*** Task data Section Begins ***

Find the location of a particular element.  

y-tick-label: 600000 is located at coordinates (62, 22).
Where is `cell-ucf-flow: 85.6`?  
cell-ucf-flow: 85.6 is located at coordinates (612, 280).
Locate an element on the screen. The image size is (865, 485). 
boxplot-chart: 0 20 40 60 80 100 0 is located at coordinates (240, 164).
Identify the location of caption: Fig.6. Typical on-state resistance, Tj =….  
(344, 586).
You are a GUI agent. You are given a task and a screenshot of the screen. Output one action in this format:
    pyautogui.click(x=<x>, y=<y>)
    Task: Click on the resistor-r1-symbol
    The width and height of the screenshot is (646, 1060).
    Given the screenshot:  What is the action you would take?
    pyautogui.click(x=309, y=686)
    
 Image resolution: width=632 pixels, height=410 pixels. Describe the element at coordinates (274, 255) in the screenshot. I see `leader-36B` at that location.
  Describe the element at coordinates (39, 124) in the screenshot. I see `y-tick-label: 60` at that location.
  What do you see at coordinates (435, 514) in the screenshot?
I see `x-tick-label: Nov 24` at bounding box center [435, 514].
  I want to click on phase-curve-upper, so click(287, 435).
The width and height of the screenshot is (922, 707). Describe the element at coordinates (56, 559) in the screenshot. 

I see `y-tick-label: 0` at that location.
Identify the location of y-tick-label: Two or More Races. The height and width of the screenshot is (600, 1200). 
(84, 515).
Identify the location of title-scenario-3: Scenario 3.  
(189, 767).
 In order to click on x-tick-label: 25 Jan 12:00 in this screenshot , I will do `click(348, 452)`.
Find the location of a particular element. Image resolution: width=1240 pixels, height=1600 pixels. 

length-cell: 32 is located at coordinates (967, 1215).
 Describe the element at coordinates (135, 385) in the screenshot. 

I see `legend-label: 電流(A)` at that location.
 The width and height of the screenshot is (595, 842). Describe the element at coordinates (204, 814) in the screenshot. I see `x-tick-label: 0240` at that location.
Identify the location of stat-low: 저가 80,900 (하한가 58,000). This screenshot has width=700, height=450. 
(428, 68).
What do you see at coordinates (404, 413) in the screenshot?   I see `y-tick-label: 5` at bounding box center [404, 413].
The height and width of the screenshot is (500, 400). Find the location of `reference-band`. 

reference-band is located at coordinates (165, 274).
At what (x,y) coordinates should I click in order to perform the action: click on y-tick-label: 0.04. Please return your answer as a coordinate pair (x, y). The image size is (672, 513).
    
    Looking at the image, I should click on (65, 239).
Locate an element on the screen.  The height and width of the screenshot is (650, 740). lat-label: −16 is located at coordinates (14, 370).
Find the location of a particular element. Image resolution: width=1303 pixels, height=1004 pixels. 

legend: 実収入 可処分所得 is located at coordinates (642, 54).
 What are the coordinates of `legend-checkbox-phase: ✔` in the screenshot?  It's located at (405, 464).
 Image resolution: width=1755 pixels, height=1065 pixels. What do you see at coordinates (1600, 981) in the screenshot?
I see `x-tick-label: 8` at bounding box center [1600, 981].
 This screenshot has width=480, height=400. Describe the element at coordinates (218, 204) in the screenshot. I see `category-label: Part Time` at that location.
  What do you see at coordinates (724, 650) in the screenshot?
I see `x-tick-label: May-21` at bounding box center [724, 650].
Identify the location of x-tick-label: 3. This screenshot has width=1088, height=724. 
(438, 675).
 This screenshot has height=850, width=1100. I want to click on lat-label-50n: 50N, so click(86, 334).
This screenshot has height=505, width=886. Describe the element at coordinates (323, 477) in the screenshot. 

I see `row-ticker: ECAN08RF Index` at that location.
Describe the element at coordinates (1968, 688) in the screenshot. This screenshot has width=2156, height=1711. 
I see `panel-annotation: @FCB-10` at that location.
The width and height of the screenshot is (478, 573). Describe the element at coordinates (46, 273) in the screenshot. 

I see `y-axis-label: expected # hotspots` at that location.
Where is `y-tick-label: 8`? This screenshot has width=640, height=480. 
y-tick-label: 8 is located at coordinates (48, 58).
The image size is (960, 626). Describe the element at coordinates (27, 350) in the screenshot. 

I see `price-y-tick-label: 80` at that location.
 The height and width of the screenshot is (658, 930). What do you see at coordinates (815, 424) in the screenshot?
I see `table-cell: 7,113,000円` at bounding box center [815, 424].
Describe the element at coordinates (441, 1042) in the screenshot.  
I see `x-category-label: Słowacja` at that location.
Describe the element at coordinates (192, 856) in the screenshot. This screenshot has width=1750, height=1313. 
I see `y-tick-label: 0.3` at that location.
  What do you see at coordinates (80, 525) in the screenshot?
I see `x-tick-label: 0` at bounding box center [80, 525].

*** Task data Section Ends ***

▶ **What you need to do**
Recast the lines of the items above as a numbered list, dropping any blank lines.

▶ **Answer for this exercise**
1. Find the location of a particular element.  
2. y-tick-label: 600000 is located at coordinates (62, 22).
3. Where is `cell-ucf-flow: 85.6`?  
4. cell-ucf-flow: 85.6 is located at coordinates (612, 280).
5. Locate an element on the screen. The image size is (865, 485). 
6. boxplot-chart: 0 20 40 60 80 100 0 is located at coordinates (240, 164).
7. Identify the location of caption: Fig.6. Typical on-state resistance, Tj =….  
8. (344, 586).
9. You are a GUI agent. You are given a task and a screenshot of the screen. Output one action in this format:
10.     pyautogui.click(x=<x>, y=<y>)
11.     Task: Click on the resistor-r1-symbol
12.     The width and height of the screenshot is (646, 1060).
13.     Given the screenshot:  What is the action you would take?
14.     pyautogui.click(x=309, y=686)
15.  Image resolution: width=632 pixels, height=410 pixels. Describe the element at coordinates (274, 255) in the screenshot. I see `leader-36B` at that location.
16.   Describe the element at coordinates (39, 124) in the screenshot. I see `y-tick-label: 60` at that location.
17.   What do you see at coordinates (435, 514) in the screenshot?
18. I see `x-tick-label: Nov 24` at bounding box center [435, 514].
19.   I want to click on phase-curve-upper, so click(287, 435).
20. The width and height of the screenshot is (922, 707). Describe the element at coordinates (56, 559) in the screenshot. 
21. I see `y-tick-label: 0` at that location.
22. Identify the location of y-tick-label: Two or More Races. The height and width of the screenshot is (600, 1200). 
23. (84, 515).
24. Identify the location of title-scenario-3: Scenario 3.  
25. (189, 767).
26.  In order to click on x-tick-label: 25 Jan 12:00 in this screenshot , I will do `click(348, 452)`.
27. Find the location of a particular element. Image resolution: width=1240 pixels, height=1600 pixels. 
28. length-cell: 32 is located at coordinates (967, 1215).
29.  Describe the element at coordinates (135, 385) in the screenshot. 
30. I see `legend-label: 電流(A)` at that location.
31.  The width and height of the screenshot is (595, 842). Describe the element at coordinates (204, 814) in the screenshot. I see `x-tick-label: 0240` at that location.
32. Identify the location of stat-low: 저가 80,900 (하한가 58,000). This screenshot has width=700, height=450. 
33. (428, 68).
34. What do you see at coordinates (404, 413) in the screenshot?   I see `y-tick-label: 5` at bounding box center [404, 413].
35. The height and width of the screenshot is (500, 400). Find the location of `reference-band`. 
36. reference-band is located at coordinates (165, 274).
37. At what (x,y) coordinates should I click in order to perform the action: click on y-tick-label: 0.04. Please return your answer as a coordinate pair (x, y). The image size is (672, 513).
38.     Looking at the image, I should click on (65, 239).
39. Locate an element on the screen.  The height and width of the screenshot is (650, 740). lat-label: −16 is located at coordinates (14, 370).
40. Find the location of a particular element. Image resolution: width=1303 pixels, height=1004 pixels. 
41. legend: 実収入 可処分所得 is located at coordinates (642, 54).
42.  What are the coordinates of `legend-checkbox-phase: ✔` in the screenshot?  It's located at (405, 464).
43.  Image resolution: width=1755 pixels, height=1065 pixels. What do you see at coordinates (1600, 981) in the screenshot?
44. I see `x-tick-label: 8` at bounding box center [1600, 981].
45.  This screenshot has width=480, height=400. Describe the element at coordinates (218, 204) in the screenshot. I see `category-label: Part Time` at that location.
46.   What do you see at coordinates (724, 650) in the screenshot?
47. I see `x-tick-label: May-21` at bounding box center [724, 650].
48. Identify the location of x-tick-label: 3. This screenshot has width=1088, height=724. 
49. (438, 675).
50.  This screenshot has height=850, width=1100. I want to click on lat-label-50n: 50N, so click(86, 334).
51. This screenshot has height=505, width=886. Describe the element at coordinates (323, 477) in the screenshot. 
52. I see `row-ticker: ECAN08RF Index` at that location.
53. Describe the element at coordinates (1968, 688) in the screenshot. This screenshot has width=2156, height=1711. 
54. I see `panel-annotation: @FCB-10` at that location.
55. The width and height of the screenshot is (478, 573). Describe the element at coordinates (46, 273) in the screenshot. 
56. I see `y-axis-label: expected # hotspots` at that location.
57. Where is `y-tick-label: 8`? This screenshot has width=640, height=480. 
58. y-tick-label: 8 is located at coordinates (48, 58).
59. The image size is (960, 626). Describe the element at coordinates (27, 350) in the screenshot. 
60. I see `price-y-tick-label: 80` at that location.
61.  The height and width of the screenshot is (658, 930). What do you see at coordinates (815, 424) in the screenshot?
62. I see `table-cell: 7,113,000円` at bounding box center [815, 424].
63. Describe the element at coordinates (441, 1042) in the screenshot.  
64. I see `x-category-label: Słowacja` at that location.
65. Describe the element at coordinates (192, 856) in the screenshot. This screenshot has width=1750, height=1313. 
66. I see `y-tick-label: 0.3` at that location.
67.   What do you see at coordinates (80, 525) in the screenshot?
68. I see `x-tick-label: 0` at bounding box center [80, 525].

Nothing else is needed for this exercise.